=== REQUIREMENT ===
Could you write out the lines below exactly, beginning with the first and finishing with the one that contains "Task: Select the Lead In funnel bar"?

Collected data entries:

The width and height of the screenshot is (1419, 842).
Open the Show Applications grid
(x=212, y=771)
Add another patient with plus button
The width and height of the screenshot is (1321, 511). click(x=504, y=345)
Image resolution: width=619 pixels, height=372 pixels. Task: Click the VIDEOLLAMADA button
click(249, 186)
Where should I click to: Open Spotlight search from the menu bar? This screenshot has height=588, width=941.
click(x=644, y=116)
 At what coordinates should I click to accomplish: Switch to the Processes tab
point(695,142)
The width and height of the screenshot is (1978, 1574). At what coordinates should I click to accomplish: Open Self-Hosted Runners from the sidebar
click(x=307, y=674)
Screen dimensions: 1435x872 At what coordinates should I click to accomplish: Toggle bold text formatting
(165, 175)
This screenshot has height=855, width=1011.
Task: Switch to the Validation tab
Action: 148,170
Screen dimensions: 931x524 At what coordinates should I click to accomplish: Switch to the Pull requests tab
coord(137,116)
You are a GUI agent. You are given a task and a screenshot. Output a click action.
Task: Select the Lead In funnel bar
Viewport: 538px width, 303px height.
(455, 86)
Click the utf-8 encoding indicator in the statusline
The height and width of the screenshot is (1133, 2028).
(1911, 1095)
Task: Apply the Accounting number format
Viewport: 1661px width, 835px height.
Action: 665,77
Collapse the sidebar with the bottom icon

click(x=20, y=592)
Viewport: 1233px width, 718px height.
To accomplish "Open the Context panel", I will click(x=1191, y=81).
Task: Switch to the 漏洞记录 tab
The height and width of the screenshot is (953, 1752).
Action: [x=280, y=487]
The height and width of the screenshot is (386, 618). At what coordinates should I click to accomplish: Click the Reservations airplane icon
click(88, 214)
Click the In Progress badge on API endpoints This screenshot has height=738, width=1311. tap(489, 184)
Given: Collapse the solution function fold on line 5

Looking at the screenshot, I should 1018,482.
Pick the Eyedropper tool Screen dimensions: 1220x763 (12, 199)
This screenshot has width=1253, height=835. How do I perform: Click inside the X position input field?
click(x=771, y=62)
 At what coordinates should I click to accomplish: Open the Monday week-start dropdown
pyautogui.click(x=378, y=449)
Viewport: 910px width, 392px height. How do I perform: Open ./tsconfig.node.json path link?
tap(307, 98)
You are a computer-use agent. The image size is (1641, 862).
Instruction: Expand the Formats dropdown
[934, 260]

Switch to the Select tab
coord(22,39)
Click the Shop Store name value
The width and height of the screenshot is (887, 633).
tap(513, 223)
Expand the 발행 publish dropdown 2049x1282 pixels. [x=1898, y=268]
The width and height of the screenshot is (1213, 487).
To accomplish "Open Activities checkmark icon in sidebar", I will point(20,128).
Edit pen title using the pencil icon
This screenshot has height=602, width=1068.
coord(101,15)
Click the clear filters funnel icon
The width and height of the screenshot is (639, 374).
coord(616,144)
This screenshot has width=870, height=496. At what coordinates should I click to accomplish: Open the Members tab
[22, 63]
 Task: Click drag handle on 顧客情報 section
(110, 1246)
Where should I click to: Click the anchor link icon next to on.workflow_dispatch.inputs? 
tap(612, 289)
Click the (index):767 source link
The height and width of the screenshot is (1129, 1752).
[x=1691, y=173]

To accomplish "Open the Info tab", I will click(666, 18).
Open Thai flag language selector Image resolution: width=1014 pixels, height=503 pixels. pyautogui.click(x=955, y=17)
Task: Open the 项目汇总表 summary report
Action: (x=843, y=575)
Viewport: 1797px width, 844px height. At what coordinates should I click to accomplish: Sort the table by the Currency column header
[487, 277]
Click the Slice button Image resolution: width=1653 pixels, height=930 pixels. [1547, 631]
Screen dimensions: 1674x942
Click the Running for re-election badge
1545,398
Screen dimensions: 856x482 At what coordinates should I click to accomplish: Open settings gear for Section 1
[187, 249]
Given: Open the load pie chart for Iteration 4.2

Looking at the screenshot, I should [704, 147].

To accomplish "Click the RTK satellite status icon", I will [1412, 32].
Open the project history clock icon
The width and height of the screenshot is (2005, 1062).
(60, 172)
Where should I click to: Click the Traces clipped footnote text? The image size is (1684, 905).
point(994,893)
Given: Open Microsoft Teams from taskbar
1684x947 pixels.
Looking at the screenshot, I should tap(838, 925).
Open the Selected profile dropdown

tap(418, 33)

=== RESULT ===
The width and height of the screenshot is (1419, 842).
Open the Show Applications grid
(x=212, y=771)
Add another patient with plus button
The width and height of the screenshot is (1321, 511). click(x=504, y=345)
Image resolution: width=619 pixels, height=372 pixels. Task: Click the VIDEOLLAMADA button
click(249, 186)
Where should I click to: Open Spotlight search from the menu bar? This screenshot has height=588, width=941.
click(x=644, y=116)
 At what coordinates should I click to accomplish: Switch to the Processes tab
point(695,142)
The width and height of the screenshot is (1978, 1574). At what coordinates should I click to accomplish: Open Self-Hosted Runners from the sidebar
click(x=307, y=674)
Screen dimensions: 1435x872 At what coordinates should I click to accomplish: Toggle bold text formatting
(165, 175)
This screenshot has height=855, width=1011.
Task: Switch to the Validation tab
Action: 148,170
Screen dimensions: 931x524 At what coordinates should I click to accomplish: Switch to the Pull requests tab
coord(137,116)
You are a GUI agent. You are given a task and a screenshot. Output a click action.
Task: Select the Lead In funnel bar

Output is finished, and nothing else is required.